Le président ghanéen John Dramani Mahama a entamé depuis ce week-end à Londres une visite de travail d’envergure, placée sous le signe du rapprochement économique et du rayonnement international. Cette mission vise à intensifier les relations bilatérales avec le Royaume-Uni, attirer de nouveaux capitaux et mobiliser la diaspora ghanéenne autour du projet de transformation nationale.
Au programme de cette visite Londonien figurent des rencontres de premier plan : une audience solennelle avec Sa Majesté le roi Charles III, un entretien stratégique avec le Premier ministre britannique Sir Keir Starmer, ainsi que le Sommet Ghana-Royaume-Uni sur l’investissement, réunissant investisseurs et dirigeants d’entreprise de stature mondiale. Ces échanges s’inscrivent dans une volonté affirmée de positionner le Ghana comme un partenaire incontournable dans les dynamiques économiques transcontinentales.
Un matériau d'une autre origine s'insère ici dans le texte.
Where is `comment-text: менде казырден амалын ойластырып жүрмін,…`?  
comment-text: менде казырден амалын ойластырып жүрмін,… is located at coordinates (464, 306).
Le président Mahama prendra également la parole devant des cercles influents, notamment à Chatham House, haut lieu de réflexion diplomatique, et lors du débat sur l’Afrique à Londres, où il exposera la vision ghanéenne d’une croissance inclusive et durable. Sa présence à la Bourse de Londres illustrera par ailleurs l’ancrage croissant du pays sur les marchés financiers internationaux, renforçant la crédibilité du Ghana auprès des investisseurs institutionnels.
Au-delà des symboles, cette visite traduit un engagement concret : approfondir les partenariats internationaux, promouvoir les opportunités d’investissement et accélérer la transformation économique nationale. Elle marque une étape décisive dans la stratégie du Ghana pour bâtir une croissance résiliente, fondée sur l’ouverture, l’innovation et la coopération.